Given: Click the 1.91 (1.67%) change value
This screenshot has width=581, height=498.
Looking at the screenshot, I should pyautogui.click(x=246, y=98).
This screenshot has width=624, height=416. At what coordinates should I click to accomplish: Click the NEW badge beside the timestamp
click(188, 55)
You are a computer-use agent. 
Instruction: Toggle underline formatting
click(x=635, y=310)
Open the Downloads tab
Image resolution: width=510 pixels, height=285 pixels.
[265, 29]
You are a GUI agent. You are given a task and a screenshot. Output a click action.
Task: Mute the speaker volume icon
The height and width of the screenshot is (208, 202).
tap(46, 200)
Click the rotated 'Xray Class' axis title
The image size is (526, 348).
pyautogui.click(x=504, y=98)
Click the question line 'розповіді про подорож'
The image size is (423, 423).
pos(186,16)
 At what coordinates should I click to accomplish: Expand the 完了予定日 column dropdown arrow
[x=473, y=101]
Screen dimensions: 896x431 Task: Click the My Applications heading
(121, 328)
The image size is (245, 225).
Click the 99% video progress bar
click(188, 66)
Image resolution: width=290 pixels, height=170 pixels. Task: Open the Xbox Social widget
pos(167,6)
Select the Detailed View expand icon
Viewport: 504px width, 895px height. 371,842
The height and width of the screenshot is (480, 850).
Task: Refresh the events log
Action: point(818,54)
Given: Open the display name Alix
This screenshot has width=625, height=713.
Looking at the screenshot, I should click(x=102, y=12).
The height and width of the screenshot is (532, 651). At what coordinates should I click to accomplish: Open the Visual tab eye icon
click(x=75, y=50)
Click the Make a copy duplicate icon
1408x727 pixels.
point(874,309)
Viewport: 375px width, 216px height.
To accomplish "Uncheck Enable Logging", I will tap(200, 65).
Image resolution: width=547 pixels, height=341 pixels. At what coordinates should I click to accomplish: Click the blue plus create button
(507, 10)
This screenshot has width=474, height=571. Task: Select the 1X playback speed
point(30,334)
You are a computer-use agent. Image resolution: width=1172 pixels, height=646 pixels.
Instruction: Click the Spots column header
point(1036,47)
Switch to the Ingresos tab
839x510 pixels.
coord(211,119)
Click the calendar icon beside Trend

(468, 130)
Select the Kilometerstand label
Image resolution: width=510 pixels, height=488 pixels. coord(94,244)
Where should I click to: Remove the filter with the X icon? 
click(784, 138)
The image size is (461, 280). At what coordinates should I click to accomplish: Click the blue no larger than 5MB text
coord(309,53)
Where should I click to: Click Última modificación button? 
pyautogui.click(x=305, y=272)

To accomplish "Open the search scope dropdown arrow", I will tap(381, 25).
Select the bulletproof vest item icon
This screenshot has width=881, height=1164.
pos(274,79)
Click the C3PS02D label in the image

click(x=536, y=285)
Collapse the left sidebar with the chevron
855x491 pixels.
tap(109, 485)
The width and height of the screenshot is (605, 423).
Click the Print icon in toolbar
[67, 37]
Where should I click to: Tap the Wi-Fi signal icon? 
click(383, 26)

To do: The expected output is every record, repeated exactly.

Exercise output:
Given: Click the 1.91 (1.67%) change value
This screenshot has width=581, height=498.
Looking at the screenshot, I should pyautogui.click(x=246, y=98).
This screenshot has width=624, height=416. At what coordinates should I click to accomplish: Click the NEW badge beside the timestamp
click(188, 55)
You are a computer-use agent. 
Instruction: Toggle underline formatting
click(x=635, y=310)
Open the Downloads tab
Image resolution: width=510 pixels, height=285 pixels.
[265, 29]
You are a GUI agent. You are given a task and a screenshot. Output a click action.
Task: Mute the speaker volume icon
The height and width of the screenshot is (208, 202).
tap(46, 200)
Click the rotated 'Xray Class' axis title
The image size is (526, 348).
pyautogui.click(x=504, y=98)
Click the question line 'розповіді про подорож'
The image size is (423, 423).
pos(186,16)
 At what coordinates should I click to accomplish: Expand the 完了予定日 column dropdown arrow
[x=473, y=101]
Screen dimensions: 896x431 Task: Click the My Applications heading
(121, 328)
The image size is (245, 225).
Click the 99% video progress bar
click(188, 66)
Image resolution: width=290 pixels, height=170 pixels. Task: Open the Xbox Social widget
pos(167,6)
Select the Detailed View expand icon
Viewport: 504px width, 895px height. 371,842
The height and width of the screenshot is (480, 850).
Task: Refresh the events log
Action: point(818,54)
Given: Open the display name Alix
This screenshot has width=625, height=713.
Looking at the screenshot, I should click(x=102, y=12).
The height and width of the screenshot is (532, 651). At what coordinates should I click to accomplish: Open the Visual tab eye icon
click(x=75, y=50)
Click the Make a copy duplicate icon
1408x727 pixels.
point(874,309)
Viewport: 375px width, 216px height.
To accomplish "Uncheck Enable Logging", I will tap(200, 65).
Image resolution: width=547 pixels, height=341 pixels. At what coordinates should I click to accomplish: Click the blue plus create button
(507, 10)
This screenshot has width=474, height=571. Task: Select the 1X playback speed
point(30,334)
You are a computer-use agent. Image resolution: width=1172 pixels, height=646 pixels.
Instruction: Click the Spots column header
point(1036,47)
Switch to the Ingresos tab
839x510 pixels.
coord(211,119)
Click the calendar icon beside Trend

(468, 130)
Select the Kilometerstand label
Image resolution: width=510 pixels, height=488 pixels. coord(94,244)
Where should I click to: Remove the filter with the X icon? 
click(784, 138)
The image size is (461, 280). At what coordinates should I click to accomplish: Click the blue no larger than 5MB text
coord(309,53)
Where should I click to: Click Última modificación button? 
pyautogui.click(x=305, y=272)

To accomplish "Open the search scope dropdown arrow", I will tap(381, 25).
Select the bulletproof vest item icon
This screenshot has width=881, height=1164.
pos(274,79)
Click the C3PS02D label in the image

click(x=536, y=285)
Collapse the left sidebar with the chevron
855x491 pixels.
tap(109, 485)
The width and height of the screenshot is (605, 423).
Click the Print icon in toolbar
[67, 37]
Where should I click to: Tap the Wi-Fi signal icon? 
click(383, 26)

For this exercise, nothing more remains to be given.